Texte cité.
>>>>>

Continuité

Cette page est certainement la plus importante de ce chapitre consacré aux espaces métriques et topologiques, qui sont des notions précisément développées pour étendre la notion de continuité 'à la (ε,η) telle que nous la connaissons maintenant pour les fonctions d'une variable réelle.

Nous encourageons vivement le lecteur intéressé à se documenter sur l'évolution de la notion de continuité à partir des points de vue de Léonard Euler, Louis-Augustin Cauchy et Bernard Bolzano qui est sans doute le premier à formuler de façon correcte ce concept pour les fonctions réelles au début du 19° siècle.

Il est naturel, d'un point de vue strictement pédagogique, de commencer par traiter le cas des espaces métriques, puis de généraliser aux espaces topologiques généraux en se basant sur les formulations ne faisant pas intervenir directement les distances, mais seulement les voisinages et les ouverts.

<<<<<

Exercices.
(a) Recopiez mot pour mot le texte sur la continuité, depuis « Cette page est » jusqu'à « du 19° siècle. » inclus.
(b) Reprenez le texte sur la continuité à la suite de sa dernière phrase.

Matériel fourni.
>>>>>

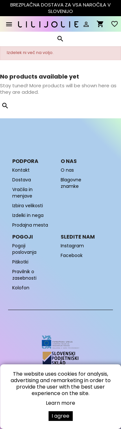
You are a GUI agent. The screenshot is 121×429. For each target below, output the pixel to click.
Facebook (72, 255)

<<<<<

Les réponses.
(a)
Cette page est certainement la plus importante de ce chapitre consacré aux espaces métriques et topologiques, qui sont des notions précisément développées pour étendre la notion de continuité 'à la (ε,η) telle que nous la connaissons maintenant pour les fonctions d'une variable réelle.

Nous encourageons vivement le lecteur intéressé à se documenter sur l'évolution de la notion de continuité à partir des points de vue de Léonard Euler, Louis-Augustin Cauchy et Bernard Bolzano qui est sans doute le premier à formuler de façon correcte ce concept pour les fonctions réelles au début du 19° siècle.

(b)
Comme dans le cas de la variable réelle, il existe une notion de continuité locale (la continuité en un point) et une notion globale (la continuité sur tout un domaine). Cependant il est remarquable que des définitions globales puissent être données sans passer par la notion locale. Encore une fois la pédagogie conseille de traiter d'abord la continuité en un point.

Cas des espaces métriques

Dans tout ce paragraphe (E,d) et (E',d') sont deux espaces métriques et f désigne une application f:E→E'.

Nous généralisons donc la définition 'classique' de la continuité en un point des fonctions d'une variable réelle.

On dit que f est continue en x0∈E si pour tout réel ε>0 il existe un réel η>0 tel que d(x,x0)<η⇒d'(f(x),f(x0))<η

On voit donc que la continuité des fonctions réelles apparaît alors comme un cas particulier de cette définition quand E=E'=$\mathbb{R}$ et d=d' est la métrique usuelle sur $\mathbb{R}$.

On ne le fera jamais assez remarquer, le nombre η dans cette définition, et qui n'est évidemment pas unique, dépend du nombre ε de sorte qu'en toute logique il devrait être noté η(ε) mais on respectera la tradition pour ne pas alourdir exagérément les notations. En outre la continuité locale, ainsi exprimée, est vérifiée dès qu'elle l'est pour les valeurs de ε 'suffisamment petites' (inférieures à une valeur donnée).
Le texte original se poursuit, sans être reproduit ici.